* Stored items
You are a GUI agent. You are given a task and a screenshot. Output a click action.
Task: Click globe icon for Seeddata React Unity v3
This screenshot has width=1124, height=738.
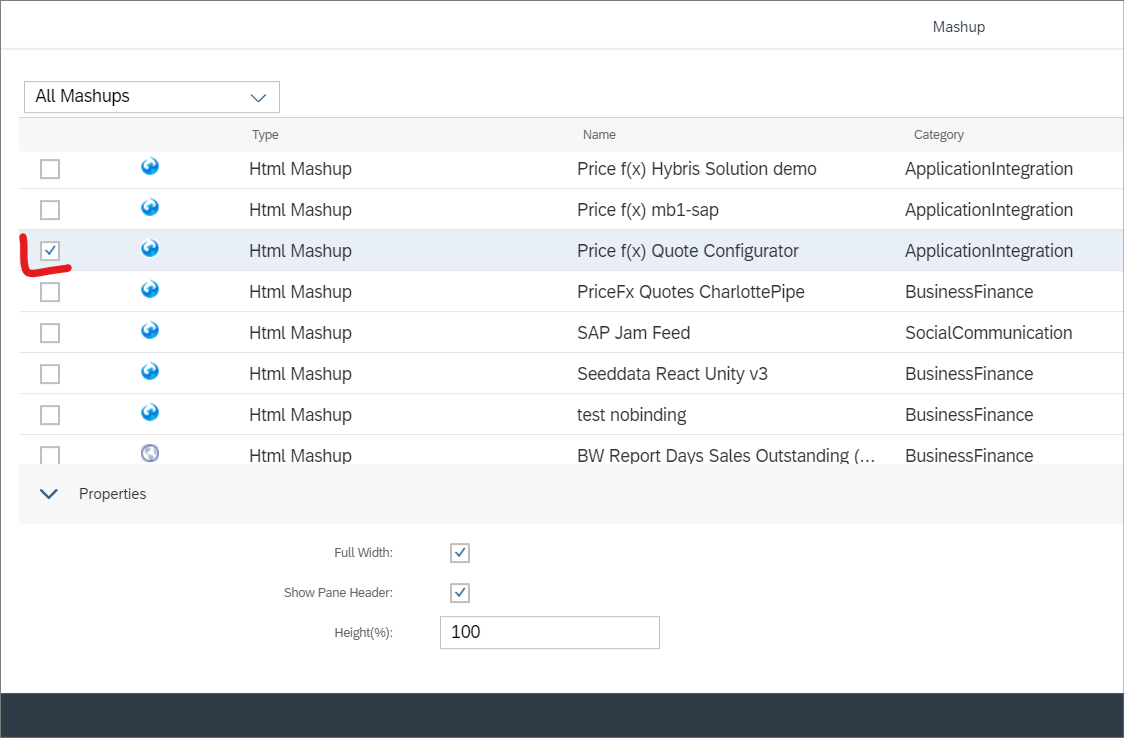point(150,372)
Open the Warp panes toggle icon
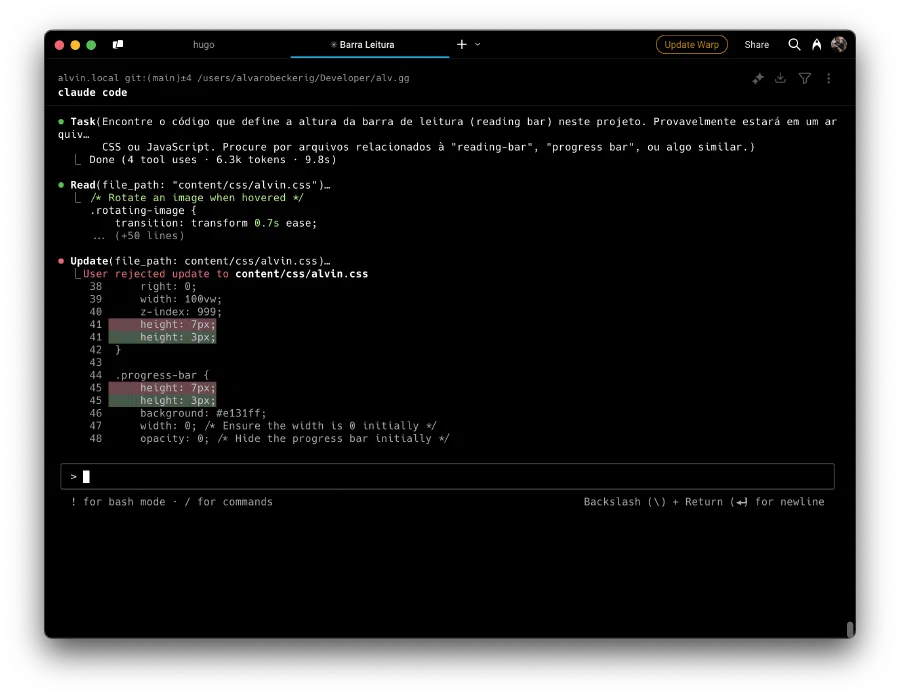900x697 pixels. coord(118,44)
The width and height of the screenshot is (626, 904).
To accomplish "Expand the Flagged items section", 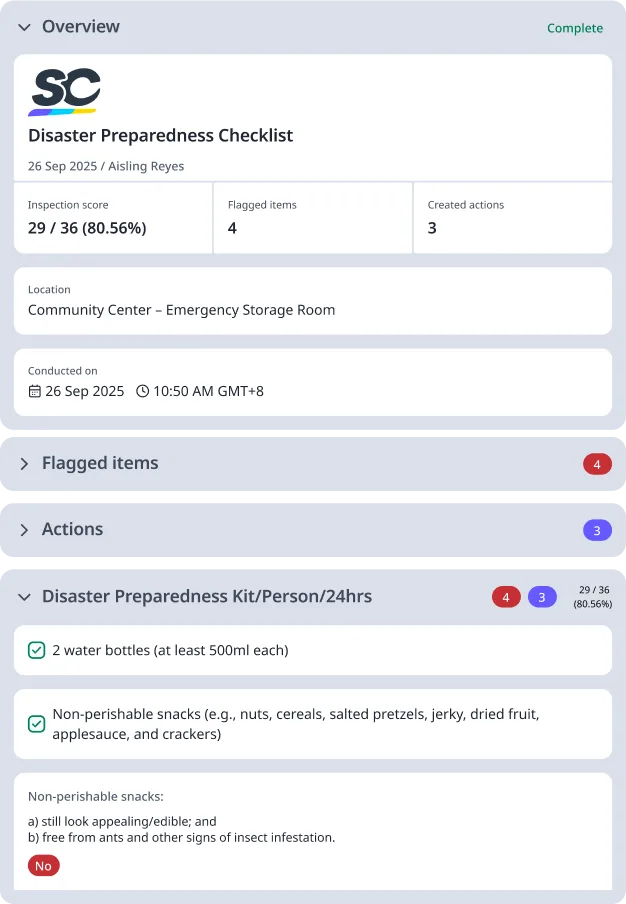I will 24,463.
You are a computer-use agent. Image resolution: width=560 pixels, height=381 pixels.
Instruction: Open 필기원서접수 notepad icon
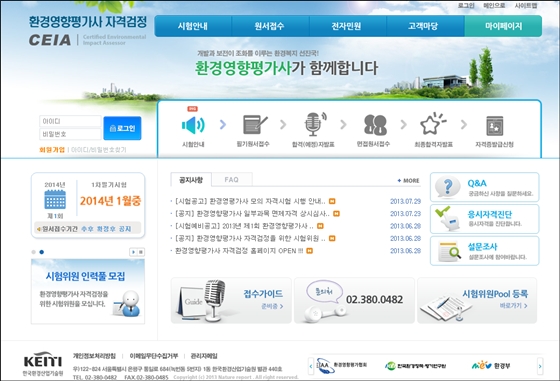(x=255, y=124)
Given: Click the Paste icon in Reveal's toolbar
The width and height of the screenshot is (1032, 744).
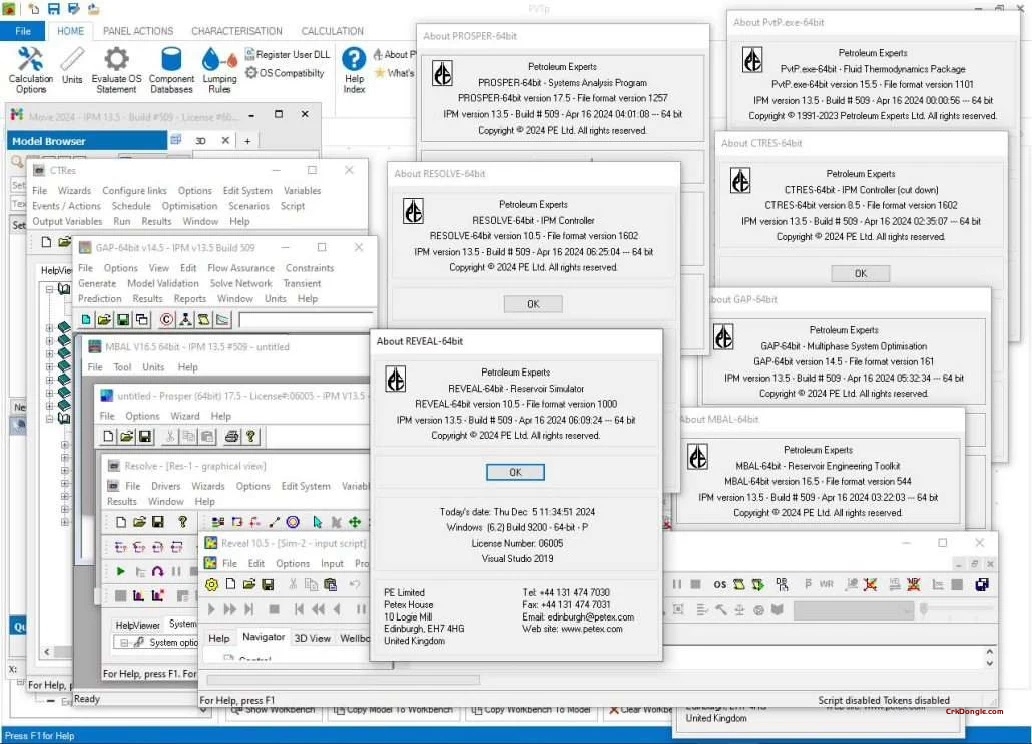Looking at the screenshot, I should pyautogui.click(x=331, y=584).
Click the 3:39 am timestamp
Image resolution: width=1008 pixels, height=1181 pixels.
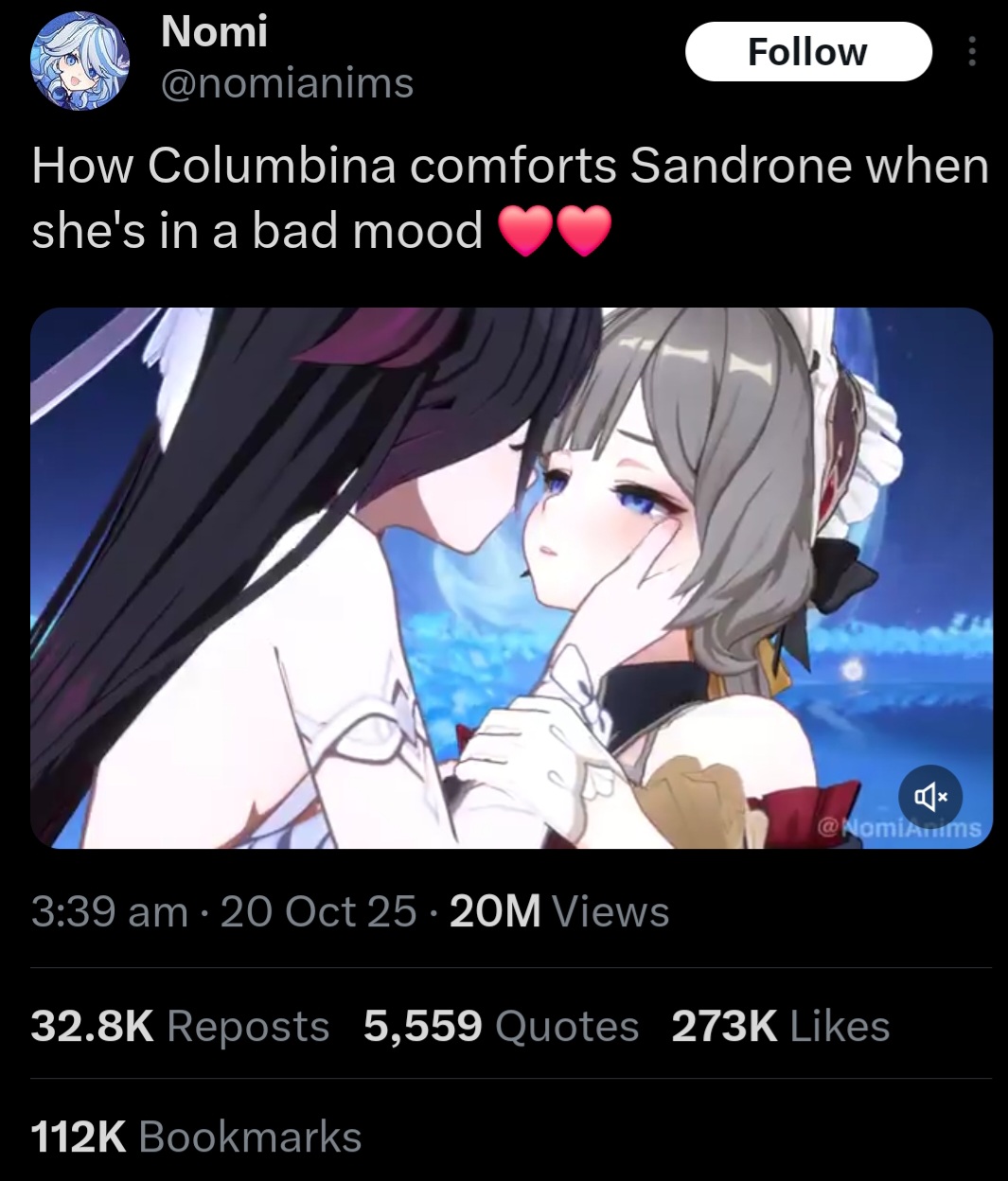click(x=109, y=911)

* TASK TO CARRY OUT
Copy each line in the entries above where "agent" turns up.

* WRITTEN RESPONSE
You are a GUI agent. You are given a task and a screenshot. Output a click action.
You are a computer-use agent. Image resolution: width=560 pixels, height=381 pixels.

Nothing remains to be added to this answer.